- WHAT TO WORK ON -
Repeat each record exactly, skipping the pictures.

- TASK INPUT -
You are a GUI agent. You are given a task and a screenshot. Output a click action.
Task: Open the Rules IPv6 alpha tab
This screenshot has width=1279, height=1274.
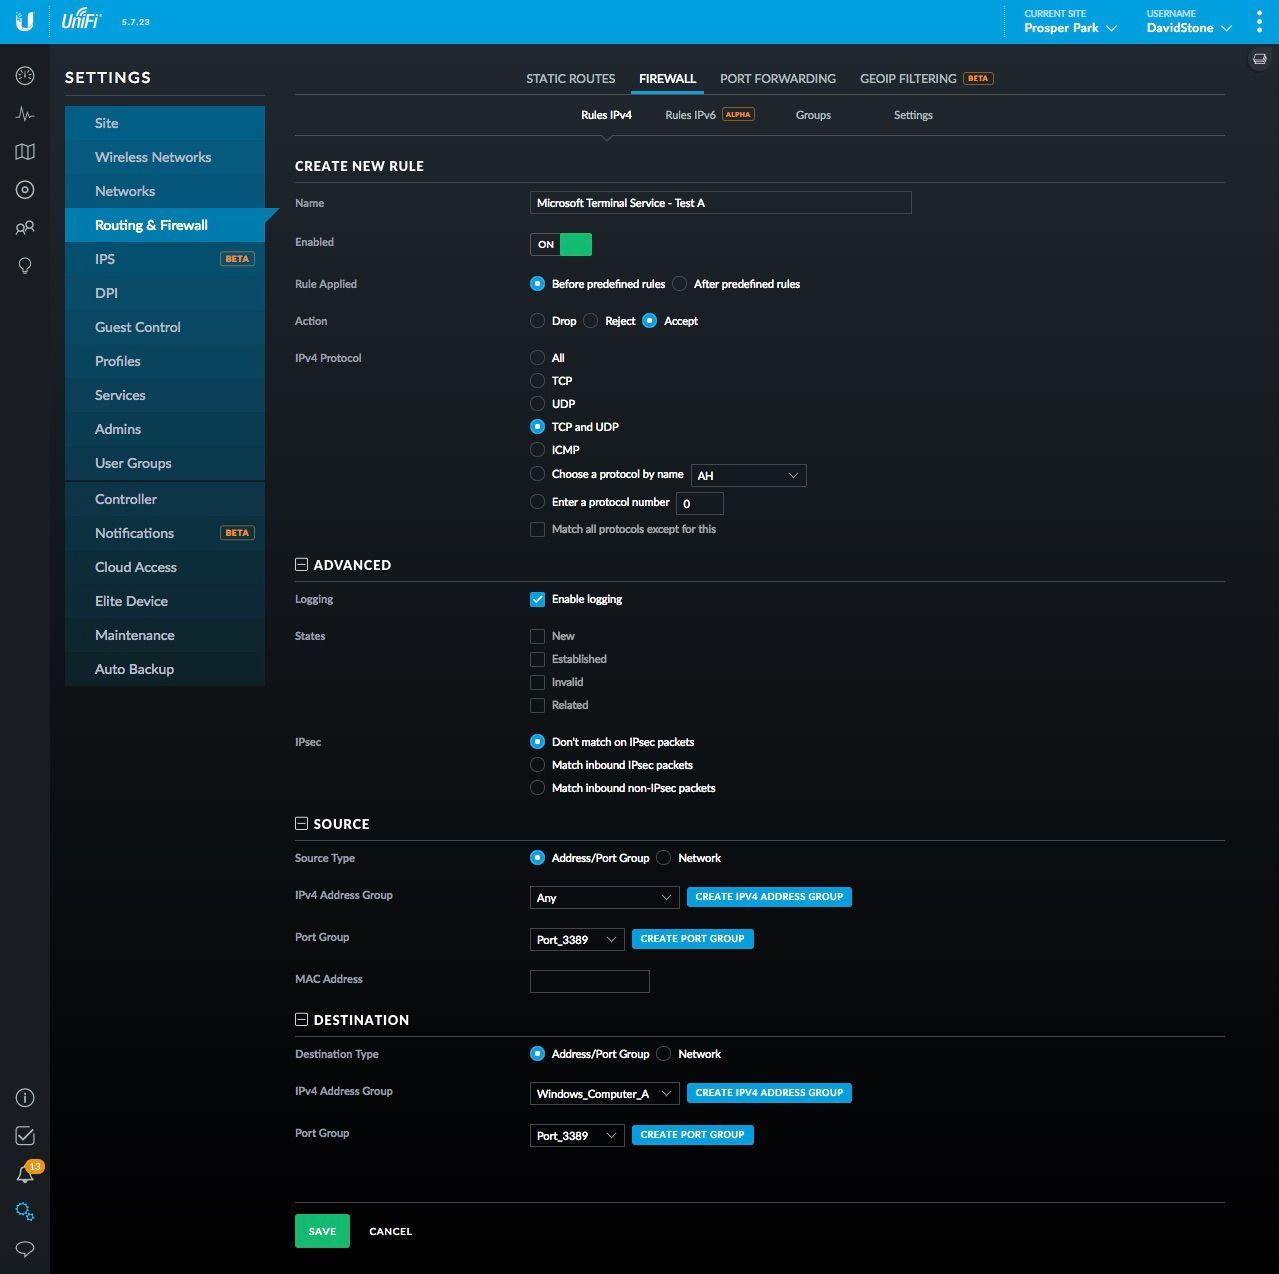[x=690, y=115]
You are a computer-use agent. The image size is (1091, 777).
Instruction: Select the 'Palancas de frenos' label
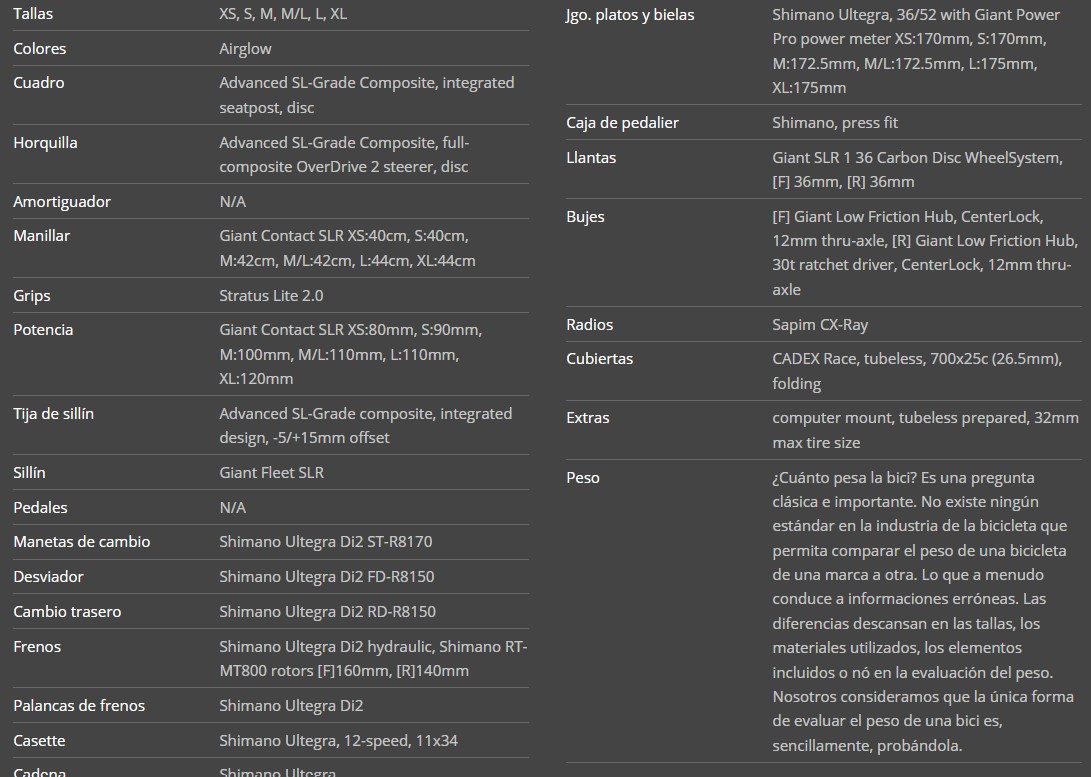pyautogui.click(x=79, y=706)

- RESPONSE AREA -
You are a GUI agent. You are given a task and a screenshot. Output a click action.
Task: Open the Rules IPv6 alpha tab
This screenshot has width=1279, height=1274.
[x=690, y=115]
You are a computer-use agent. The image size is (1091, 777).
Instruction: Select the 'Palancas de frenos' label
pyautogui.click(x=79, y=706)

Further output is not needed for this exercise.